Nas Américas, somos geneticamente mutantes

ESTREITO DE BERING: Na teoria mais aceita, o homem chegou à América via uma ponte de gelo formada na Era Glacial entre a Rússia e o Alasca (Foto: Letícia Fuentes)

Uma pesquisa liderada pela geneticista Tábita Hünemeier, professora do Instituto de Biociências da USP, concluiu que uma modificação genética nos povos do continente americano favoreceu a adaptação de seu organismo à uma dieta rica em gorduras insaturadas.

O artigo, intitulado Genetic signature of natural selection in first Americans, publicado no início deste ano na revista Proceedings of the National Academy of Sciences, é fruto de uma análise que durou pouco mais de um ano. A equipe coordenada pela Drª Hünemeier contou, entre outros integrantes, com a participação de dois pós-doutorandos Kelly Nunes (USP) e Carlos Eduardo Amorim (University of Columbia). A princípio, os pesquisadores trabalharam em paralelo com a análise dos genomas e, depois de semelhanças encontradas, uniram os resultados.

“Quando começamos a estudar e detectamos essa característica, percebemos que ela estava presente em diversos povos nativos americanos. Estamos falando de um continente muito grande e de uma mutação em alta frequência”, explica Hünemeier. “Isso só pode ser explicado por um evento de seleção natural anterior à ocupação da América”, continua.

Há cerca de 20 mil anos, asiáticos ocuparam o que hoje é o Estreito de Bering. Lá permaneceram por cerca de 5 milênios até que as geleiras começaram a derreter e a água inundar o território. Como forma de sobrevivência, deslocaram-se e chegaram à América. Durante esse tempo, eles tiveram uma dieta rica em proteínas e gorduras (carne de foca, por exemplo). Além do fator climático, tal dieta contribuiu para a mutação.

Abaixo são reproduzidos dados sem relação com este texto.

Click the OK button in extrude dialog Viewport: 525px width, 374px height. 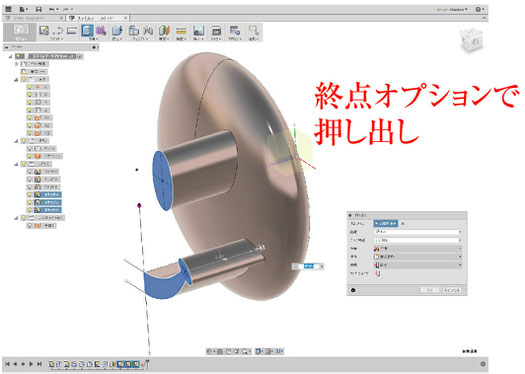pos(430,290)
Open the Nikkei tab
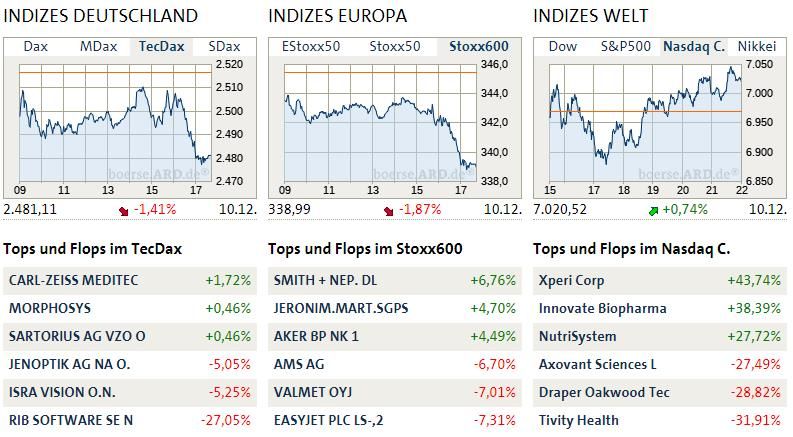Viewport: 793px width, 437px height. pos(756,46)
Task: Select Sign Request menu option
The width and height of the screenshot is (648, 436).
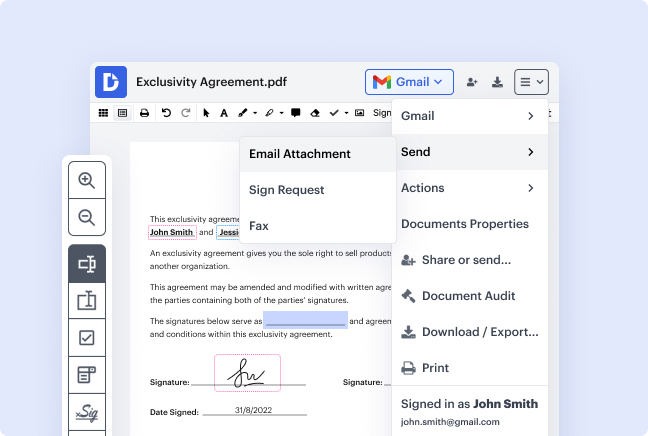Action: point(287,190)
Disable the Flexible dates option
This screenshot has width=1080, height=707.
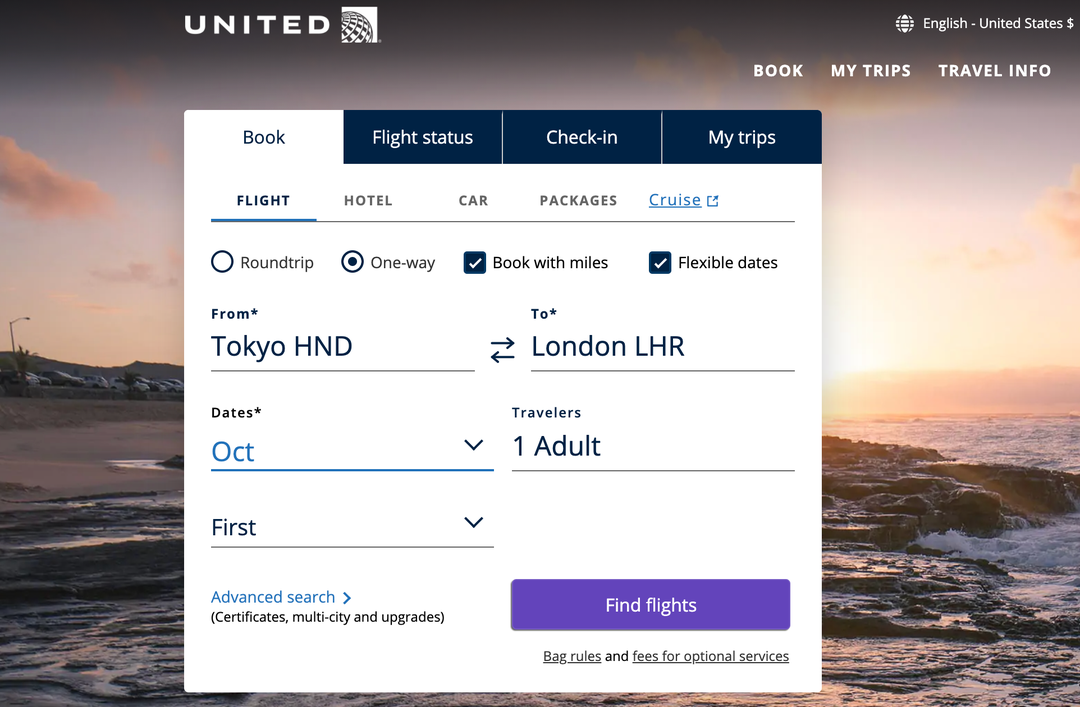(660, 262)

“Obviamente existiram outras modificações, especialmente relacionadas ao DNA mitocondrial, senão nós teríamos terras ocupadas exclusivamente por asiáticos, e não foi isso o que aconteceu: temos uma população continental com características diferentes”, elucida a pesquisadora. “Porém, nada tinha, até então, importância funcional. A grande diferença é que descobrimos um evento de seleção natural em uma população ancestral a todos os americanos e não somente aos esquimós como se pensava”, destaca.

Hünemeier revela que, naquele ambiente hostil, extremamente frio e úmido, os indivíduos que metabolizavam melhor as gorduras eram mais fortes e robustos e, portanto, mais resistentes, o que lhes conferia maior chance de sobrevivência. Por esse motivo, procriavam mais e, consequentemente, passavam a mutação genética adiante, aumentando sua frequência.

“Mesmo que hoje não tenhamos mais aqueles hábitos alimentares específicos, a modificação persiste, porque não é maléfica em nenhum estágio, não nos causa mal”, conclui.